** Opening AVAILABLE DATA block **
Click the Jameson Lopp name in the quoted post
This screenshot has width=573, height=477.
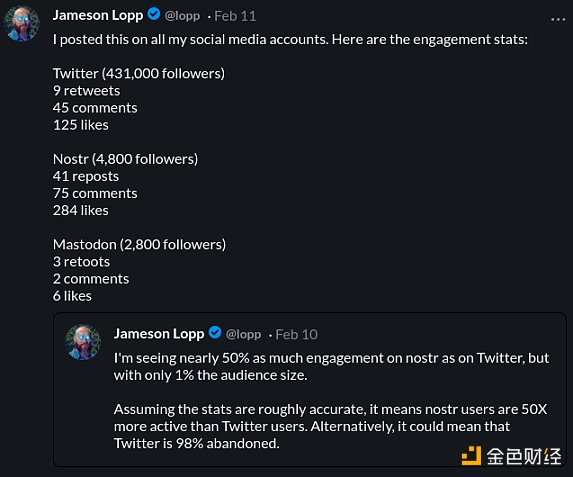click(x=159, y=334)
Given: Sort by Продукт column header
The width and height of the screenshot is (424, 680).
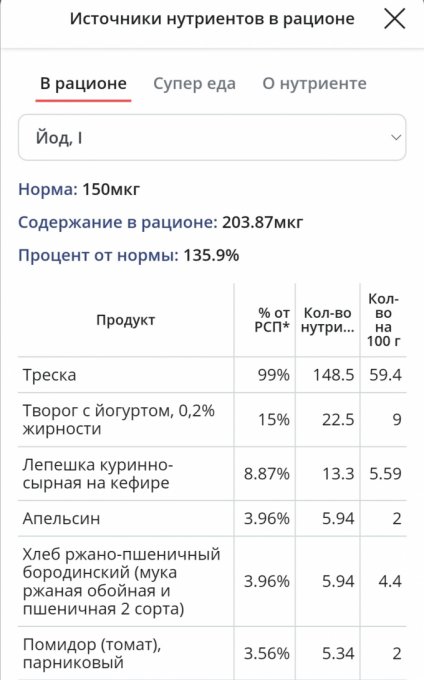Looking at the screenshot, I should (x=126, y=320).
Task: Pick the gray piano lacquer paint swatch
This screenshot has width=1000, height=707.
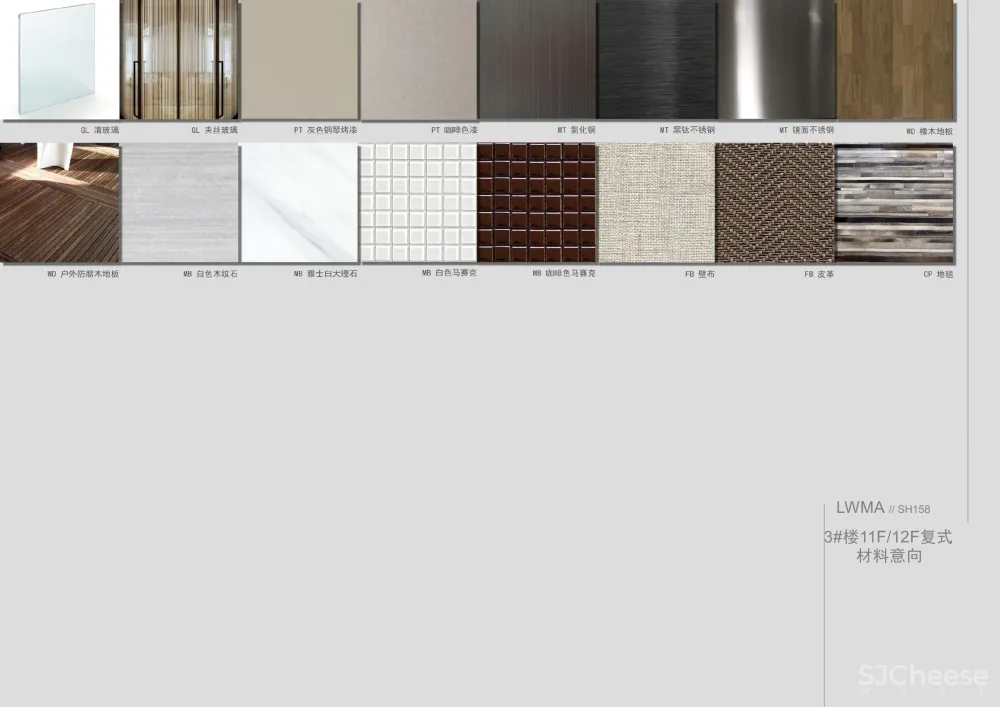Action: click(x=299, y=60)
** Closing AVAILABLE DATA block **
### DESCRIPTION OF THE TASK
Would you transcribe, exactly and only, the lines from the one that contains "Given: Sort by Продукт column header" through the last line of the data above, without any pictures?

### RESPONSE TO THE TASK
Given: Sort by Продукт column header
The width and height of the screenshot is (424, 680).
Looking at the screenshot, I should (x=126, y=320).
Task: Pick the gray piano lacquer paint swatch
This screenshot has width=1000, height=707.
Action: click(x=299, y=60)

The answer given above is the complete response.